_DIRECTIVE_
Rewrite the part of the records that opens with the line containing "1456x819 pixels. Task: Switch" and runs through the end of the records, substituting "messages tab" for "chat tab" and leaving everything else unchanged. Leave the pictures out of your answer.

○ ○ ○ ○

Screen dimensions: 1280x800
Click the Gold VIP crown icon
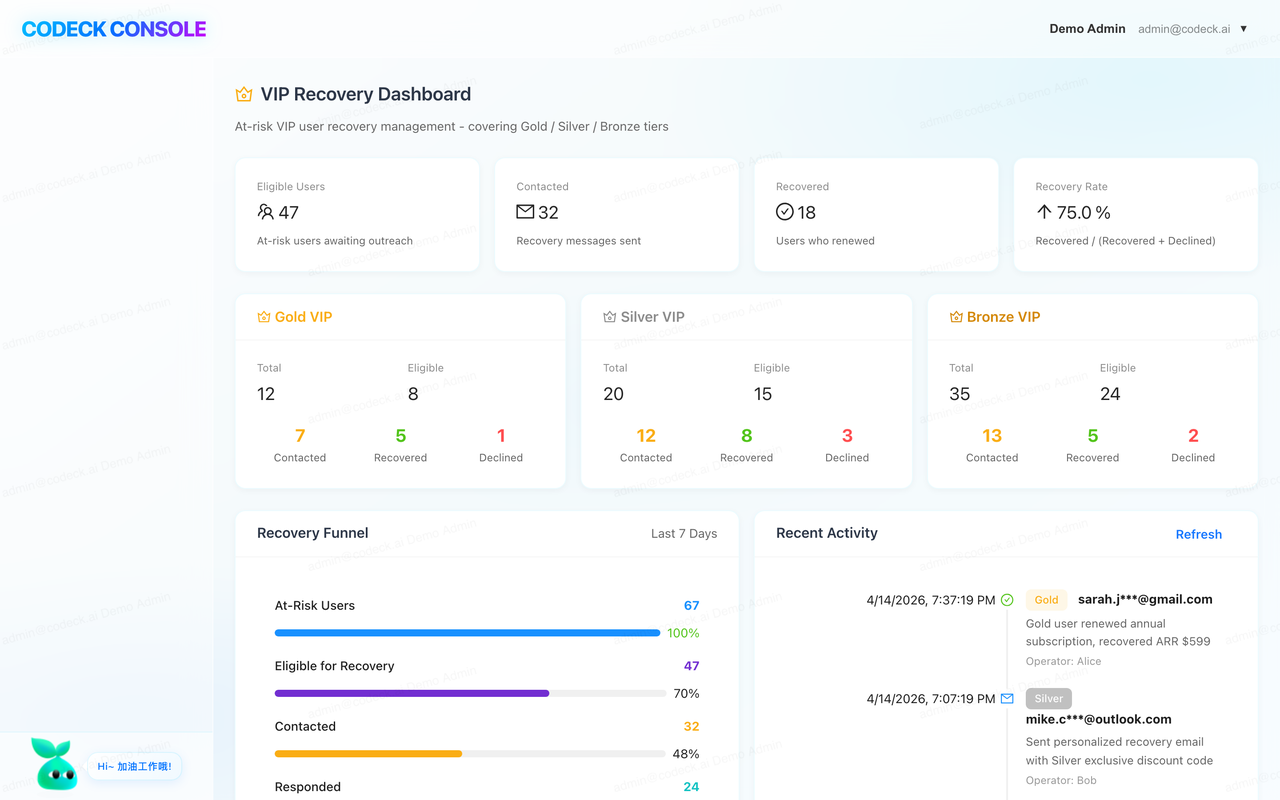264,317
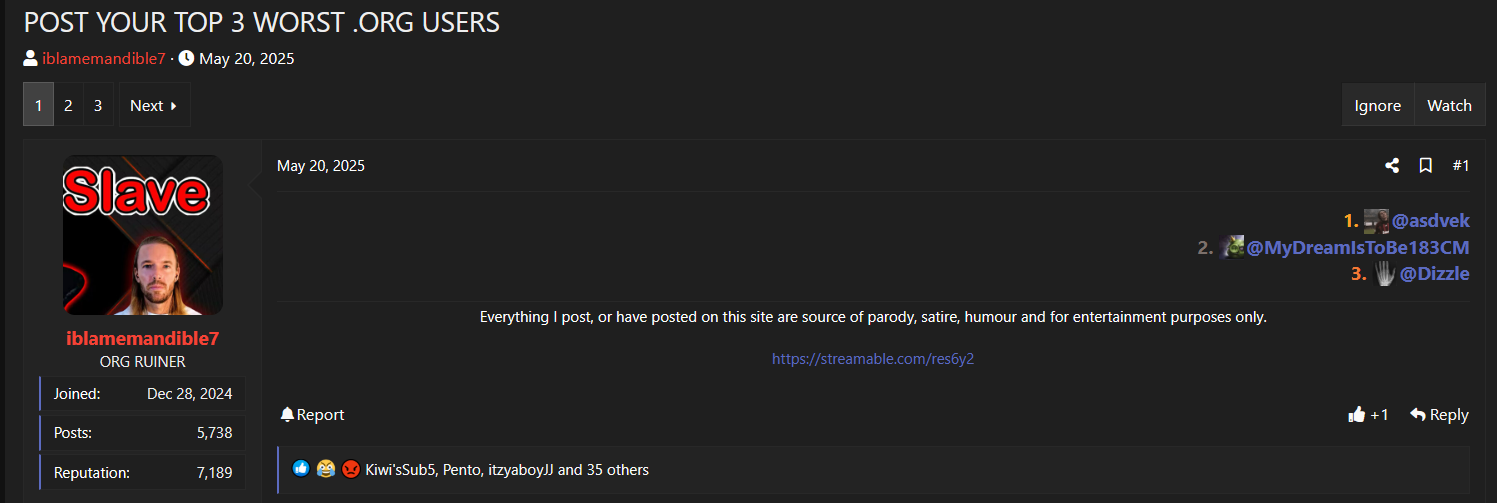Reply to the first post
1497x503 pixels.
1439,415
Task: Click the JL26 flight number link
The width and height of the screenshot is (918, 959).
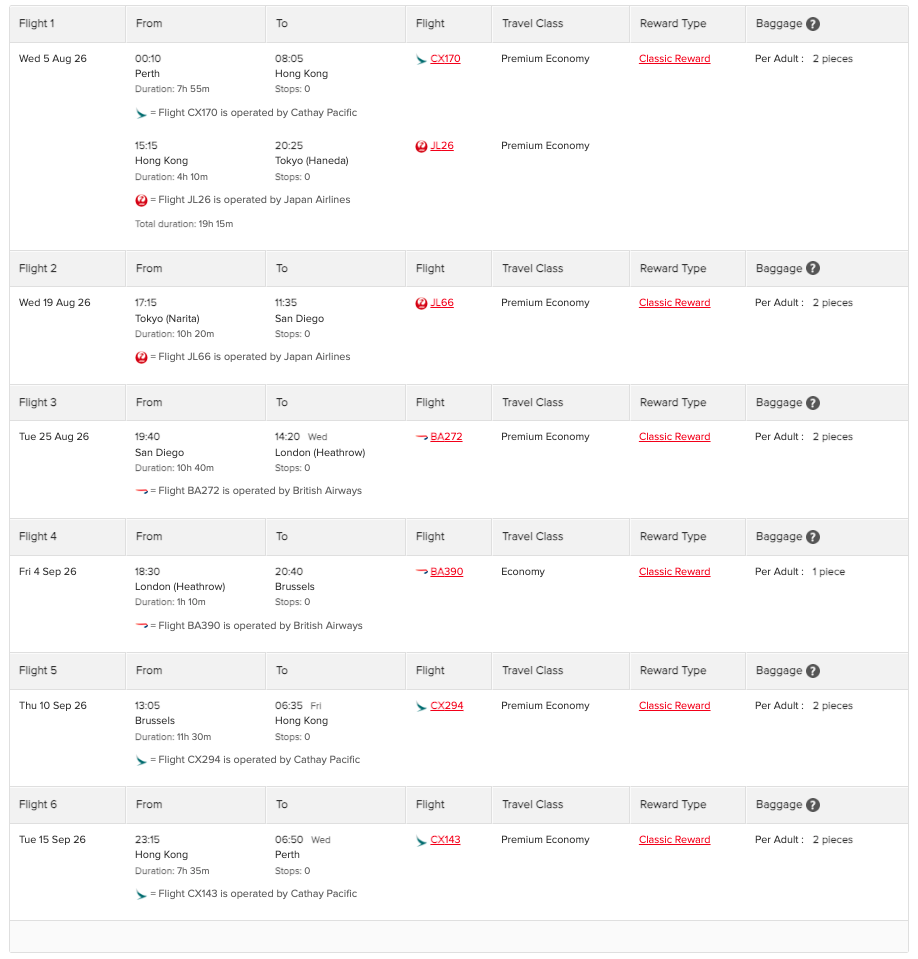Action: pos(444,145)
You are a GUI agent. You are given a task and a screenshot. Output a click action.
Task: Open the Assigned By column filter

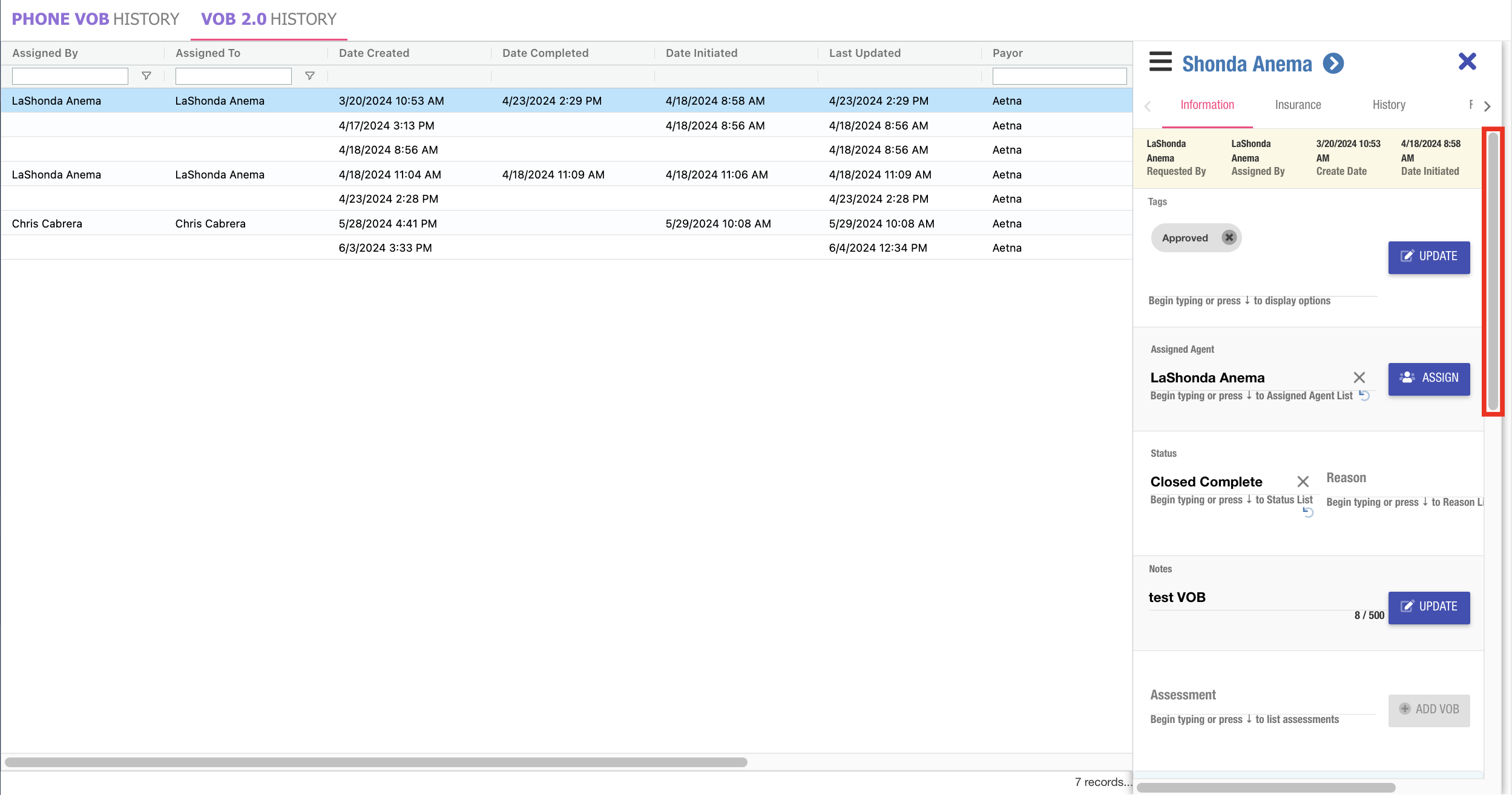tap(146, 76)
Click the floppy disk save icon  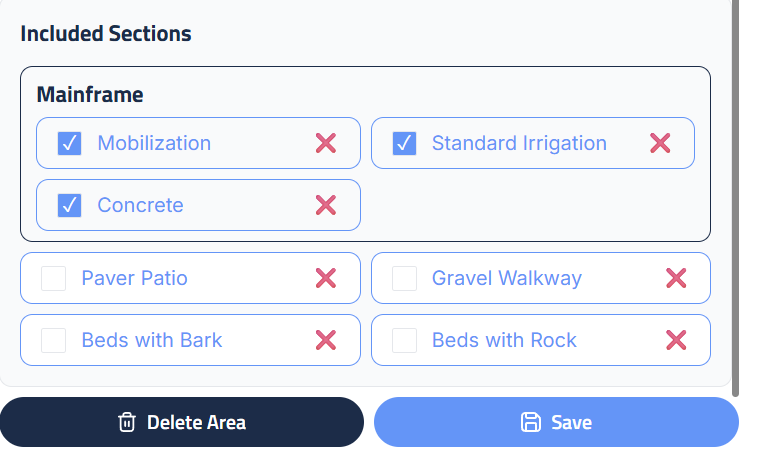[531, 422]
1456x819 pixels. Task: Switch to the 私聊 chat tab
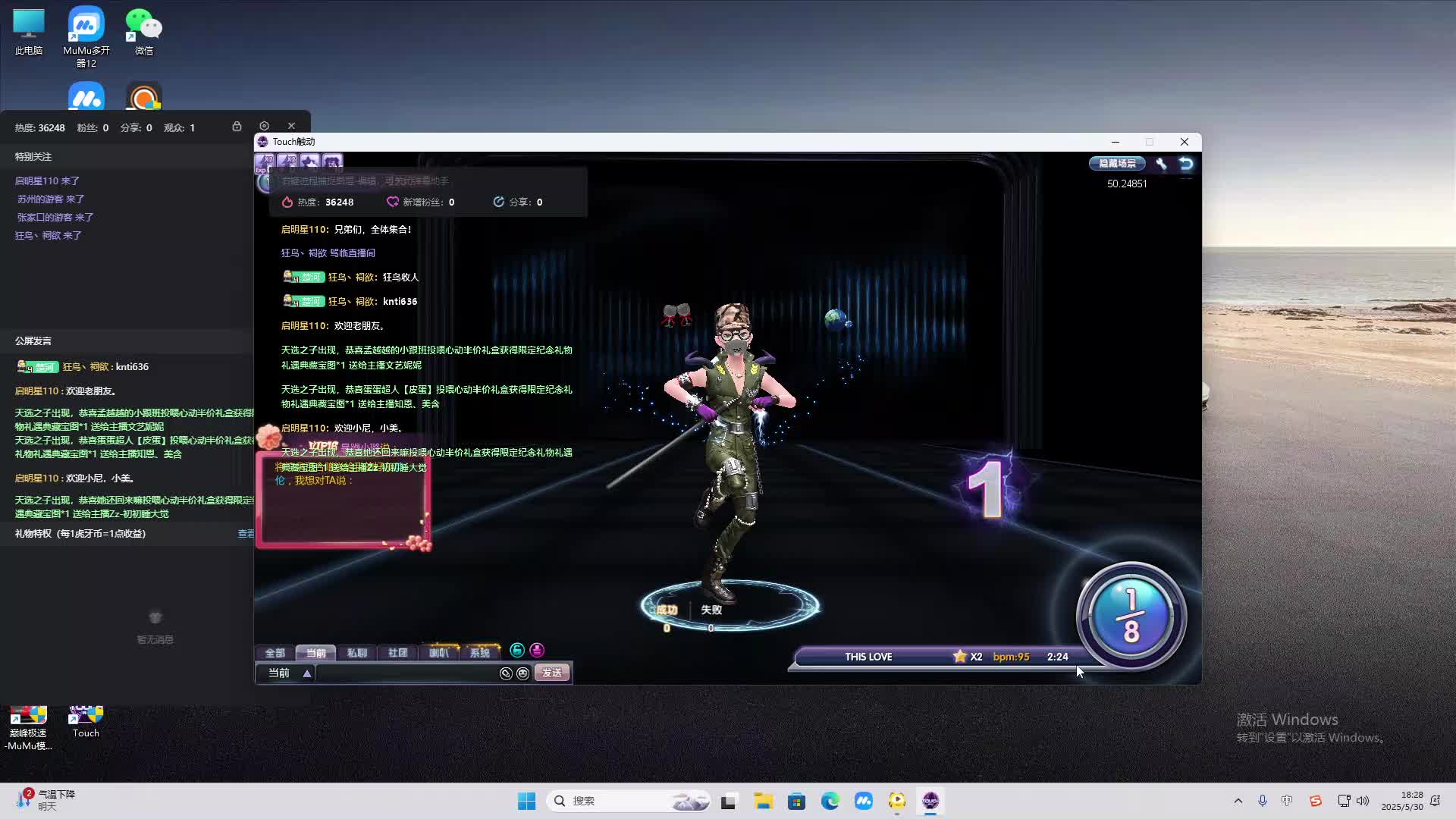tap(356, 653)
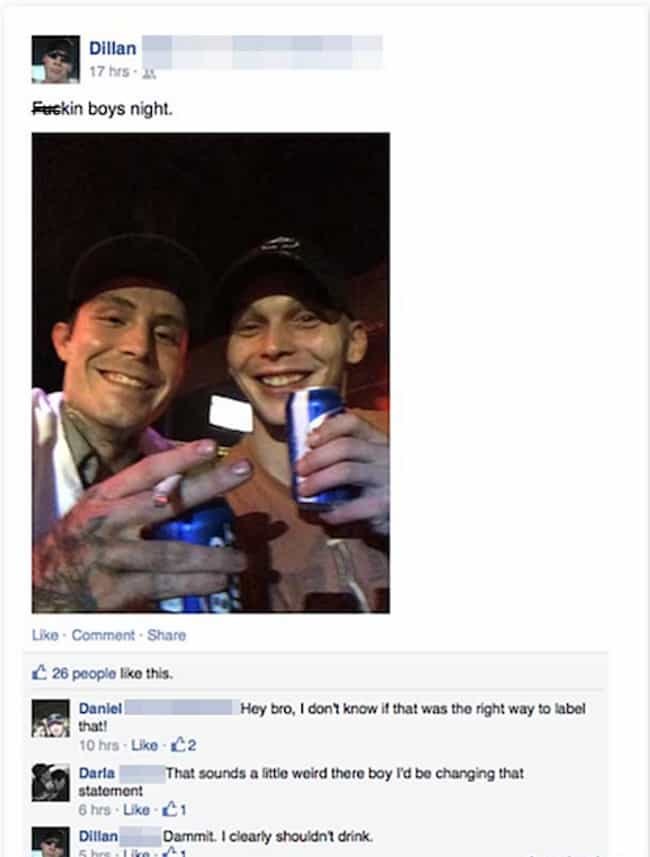The width and height of the screenshot is (650, 857).
Task: Click the thumbs-up icon beside 26 people
Action: [x=39, y=672]
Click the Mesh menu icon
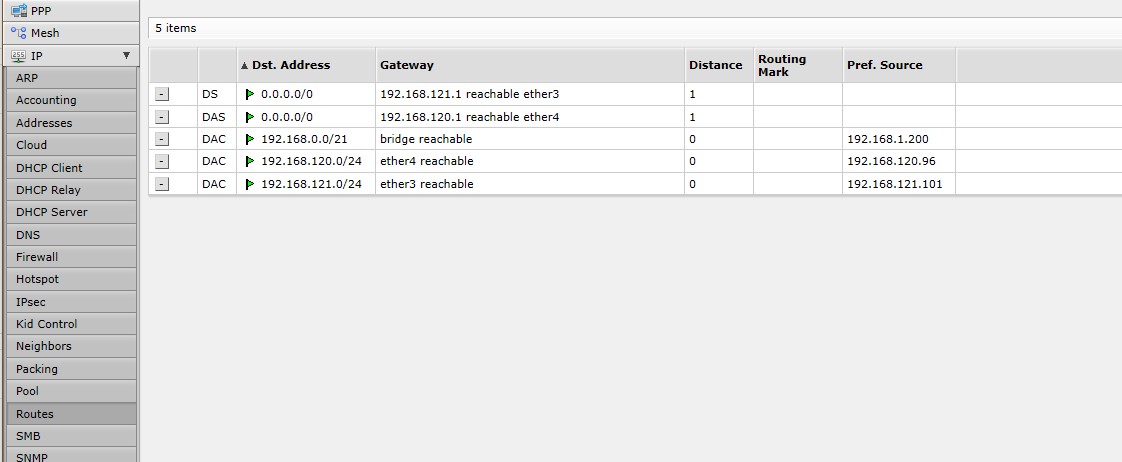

○ ○ ○ ○

_FINISHED TASK_
1456x819 pixels. Task: Switch to the 私聊 messages tab
tap(356, 653)
The width and height of the screenshot is (650, 857).
Task: Click the thumbs-up icon beside 26 people
Action: [x=39, y=672]
Click the Mesh menu icon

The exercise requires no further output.